The fact is, like so many stories from inside the Westminster village, the row over school sports fields is a red herring; great for political point scoring, nothing to do with kids and sport.
And even less to do with future Olympic triumph.
Most of our Olympians came up through local clubs not schools. In track-side interviews, still breathless from their efforts, almost all pointed to the National Lottery and other public funds as key to their success. Even hurdler Lawrence Clarke, heir to a baronetcy no less, only got serious about sport at university. School (Eton) he said, was of little help. The public money directed towards individuals like him, was.
Double gold winning distance runner Mo Farah may have been spotted and encouraged by a school PE teacher but he ran on a public track. It is now apparently derelict.
And that is what we should be discussing: the need for investment in community sports facilities.
School fields are often many miles and long bus journeys away from the institutions they serve. Much better to have a good gym and a hall that can be used whatever the weather.
The vast majority of school fields are closed outside school hours. Public facilities available to communities year round are of more use. The coaches and specialist staff that many of them host are more valuable than any PE teacher, however committed and skilled.

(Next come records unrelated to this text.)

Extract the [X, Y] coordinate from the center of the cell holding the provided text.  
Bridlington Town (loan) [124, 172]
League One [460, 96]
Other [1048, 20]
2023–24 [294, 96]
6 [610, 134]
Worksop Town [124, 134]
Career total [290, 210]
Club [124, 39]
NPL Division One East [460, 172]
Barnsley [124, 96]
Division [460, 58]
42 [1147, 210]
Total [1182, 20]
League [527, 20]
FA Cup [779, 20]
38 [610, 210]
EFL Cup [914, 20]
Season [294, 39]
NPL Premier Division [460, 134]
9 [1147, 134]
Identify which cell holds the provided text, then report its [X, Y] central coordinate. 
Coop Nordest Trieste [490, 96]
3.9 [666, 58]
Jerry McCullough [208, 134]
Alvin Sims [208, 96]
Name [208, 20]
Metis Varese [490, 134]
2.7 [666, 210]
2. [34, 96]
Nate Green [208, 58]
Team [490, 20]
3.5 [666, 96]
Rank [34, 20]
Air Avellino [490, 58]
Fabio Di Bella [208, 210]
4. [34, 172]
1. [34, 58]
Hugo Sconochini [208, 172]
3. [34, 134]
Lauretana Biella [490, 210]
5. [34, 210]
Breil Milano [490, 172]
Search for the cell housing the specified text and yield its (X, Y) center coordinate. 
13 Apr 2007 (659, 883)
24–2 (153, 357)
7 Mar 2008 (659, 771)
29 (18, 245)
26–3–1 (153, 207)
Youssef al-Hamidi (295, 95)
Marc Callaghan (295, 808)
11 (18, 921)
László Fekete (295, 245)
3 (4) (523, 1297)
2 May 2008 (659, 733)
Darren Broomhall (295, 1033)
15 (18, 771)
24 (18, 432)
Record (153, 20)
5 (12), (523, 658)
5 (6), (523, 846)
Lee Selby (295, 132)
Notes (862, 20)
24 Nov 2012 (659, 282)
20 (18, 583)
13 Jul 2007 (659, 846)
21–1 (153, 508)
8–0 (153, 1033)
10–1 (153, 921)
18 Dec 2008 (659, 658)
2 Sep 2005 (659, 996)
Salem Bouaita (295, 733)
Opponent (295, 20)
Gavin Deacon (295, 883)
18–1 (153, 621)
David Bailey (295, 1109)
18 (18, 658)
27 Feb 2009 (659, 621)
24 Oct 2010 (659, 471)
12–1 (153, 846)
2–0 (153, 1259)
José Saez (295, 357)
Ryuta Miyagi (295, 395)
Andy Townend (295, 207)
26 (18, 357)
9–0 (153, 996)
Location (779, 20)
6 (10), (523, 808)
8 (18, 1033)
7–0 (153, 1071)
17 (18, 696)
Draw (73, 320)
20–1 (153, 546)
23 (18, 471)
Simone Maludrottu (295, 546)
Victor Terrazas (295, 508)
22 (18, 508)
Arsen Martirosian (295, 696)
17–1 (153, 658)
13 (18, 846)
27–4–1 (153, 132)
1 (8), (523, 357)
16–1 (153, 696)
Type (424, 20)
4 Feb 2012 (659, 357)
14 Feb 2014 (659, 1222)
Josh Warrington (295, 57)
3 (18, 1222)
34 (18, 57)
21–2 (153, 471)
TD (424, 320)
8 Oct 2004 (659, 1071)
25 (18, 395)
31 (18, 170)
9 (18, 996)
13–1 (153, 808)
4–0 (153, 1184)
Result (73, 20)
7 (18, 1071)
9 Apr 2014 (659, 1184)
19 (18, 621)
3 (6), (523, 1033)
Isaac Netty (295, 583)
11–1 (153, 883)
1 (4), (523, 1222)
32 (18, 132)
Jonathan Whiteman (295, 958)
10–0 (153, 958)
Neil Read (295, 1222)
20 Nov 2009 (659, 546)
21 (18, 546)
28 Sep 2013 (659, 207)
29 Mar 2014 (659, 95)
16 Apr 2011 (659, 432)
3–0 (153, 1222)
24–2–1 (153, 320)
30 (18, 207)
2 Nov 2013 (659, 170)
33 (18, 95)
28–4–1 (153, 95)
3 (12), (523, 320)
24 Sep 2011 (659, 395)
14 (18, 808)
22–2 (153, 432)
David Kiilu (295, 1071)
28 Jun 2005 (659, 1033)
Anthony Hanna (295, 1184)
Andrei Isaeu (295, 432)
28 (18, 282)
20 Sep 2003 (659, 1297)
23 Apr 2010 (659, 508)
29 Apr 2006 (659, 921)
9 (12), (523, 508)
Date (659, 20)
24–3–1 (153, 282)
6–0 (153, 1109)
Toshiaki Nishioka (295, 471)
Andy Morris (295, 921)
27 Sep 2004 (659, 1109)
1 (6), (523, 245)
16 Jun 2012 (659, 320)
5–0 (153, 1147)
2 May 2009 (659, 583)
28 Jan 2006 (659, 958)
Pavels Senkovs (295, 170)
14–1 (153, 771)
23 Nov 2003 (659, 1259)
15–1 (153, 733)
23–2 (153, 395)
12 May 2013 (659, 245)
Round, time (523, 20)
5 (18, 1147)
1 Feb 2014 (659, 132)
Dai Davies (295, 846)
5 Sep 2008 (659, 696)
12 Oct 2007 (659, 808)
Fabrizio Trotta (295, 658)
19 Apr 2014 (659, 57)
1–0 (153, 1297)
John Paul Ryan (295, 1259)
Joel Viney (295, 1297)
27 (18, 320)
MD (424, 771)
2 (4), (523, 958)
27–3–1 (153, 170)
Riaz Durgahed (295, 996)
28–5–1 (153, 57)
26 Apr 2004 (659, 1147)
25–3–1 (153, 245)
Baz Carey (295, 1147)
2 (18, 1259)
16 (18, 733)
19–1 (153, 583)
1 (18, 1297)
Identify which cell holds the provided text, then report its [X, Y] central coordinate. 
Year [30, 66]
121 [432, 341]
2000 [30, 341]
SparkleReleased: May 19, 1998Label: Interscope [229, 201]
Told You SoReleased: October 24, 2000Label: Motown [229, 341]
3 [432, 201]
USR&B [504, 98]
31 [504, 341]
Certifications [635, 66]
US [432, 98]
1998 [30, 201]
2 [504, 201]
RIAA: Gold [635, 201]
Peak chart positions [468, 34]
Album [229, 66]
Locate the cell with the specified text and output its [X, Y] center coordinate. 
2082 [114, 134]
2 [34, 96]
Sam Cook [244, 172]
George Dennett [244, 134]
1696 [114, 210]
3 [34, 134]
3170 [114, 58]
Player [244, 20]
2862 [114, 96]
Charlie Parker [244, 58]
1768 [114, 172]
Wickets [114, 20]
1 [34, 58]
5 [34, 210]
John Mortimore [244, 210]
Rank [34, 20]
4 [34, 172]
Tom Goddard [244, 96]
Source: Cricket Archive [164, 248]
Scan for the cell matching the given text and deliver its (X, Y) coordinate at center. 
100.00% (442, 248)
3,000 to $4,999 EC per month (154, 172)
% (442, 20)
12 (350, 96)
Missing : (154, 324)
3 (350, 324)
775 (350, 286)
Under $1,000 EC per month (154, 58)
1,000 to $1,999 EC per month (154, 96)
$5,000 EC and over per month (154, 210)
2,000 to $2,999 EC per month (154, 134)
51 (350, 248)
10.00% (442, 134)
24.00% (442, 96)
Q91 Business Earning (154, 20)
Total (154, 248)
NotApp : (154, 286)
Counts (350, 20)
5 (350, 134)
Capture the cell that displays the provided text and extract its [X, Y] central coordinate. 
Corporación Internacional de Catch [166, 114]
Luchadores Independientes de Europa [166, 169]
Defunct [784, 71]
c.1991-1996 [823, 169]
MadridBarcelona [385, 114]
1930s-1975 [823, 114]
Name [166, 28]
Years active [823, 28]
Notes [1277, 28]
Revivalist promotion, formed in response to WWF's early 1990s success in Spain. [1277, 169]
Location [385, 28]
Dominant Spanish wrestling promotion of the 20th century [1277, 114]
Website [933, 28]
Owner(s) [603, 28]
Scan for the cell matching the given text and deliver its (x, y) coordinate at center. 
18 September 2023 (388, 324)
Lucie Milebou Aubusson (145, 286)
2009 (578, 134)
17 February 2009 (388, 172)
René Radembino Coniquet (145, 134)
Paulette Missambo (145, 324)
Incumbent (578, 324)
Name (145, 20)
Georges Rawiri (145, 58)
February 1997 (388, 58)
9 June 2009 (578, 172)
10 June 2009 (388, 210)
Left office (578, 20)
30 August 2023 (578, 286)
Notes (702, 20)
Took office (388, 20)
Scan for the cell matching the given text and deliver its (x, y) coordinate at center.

But even before the coalition took office in 2010 and began its massive spending cuts, the Daily Telegraph had started a campaign to halt the decline in community sports facilities. Since the budget-slashing spending review that followed the election, leisure centres – along with libraries and other “recreational” services – have felt the squeeze.
Sport England, the body responsible for community sport saw its government grant slashed by 33% and its capital budget reduced by 40%. All over the country, sports-related charities funded by local government have been axed.
Meanwhile the Prime Minister and the Education Secretary talk of wanting to change the culture in schools. There must be more competition they say, and an end to the leftie notion that everyone must have prizes. That’ll make Olympians of us all.
It’s another red herring. Nobody in government has ever offered a shred of evidence to back their claims about prolific loser egalitarianism. A quick look at some of my local school websites confirms that competitive sports days with cups and trophies are very much in vogue, even in staunchly Labour Islington.
The battle of Waterloo may have been won on the playing fields of Eton. The battle for healthy, active children won’t be won on the soggy, expensive-to-maintain fields of our cash-strapped schools. Yes, they should have sports facilities. Yes, teachers must encourage sporting activity and identify those who excel. But let’s fund grassroots community facilities and clubs with first-class trainers and talent spotters of the sort that led Mo and Jessica and all the others to Olympic gold.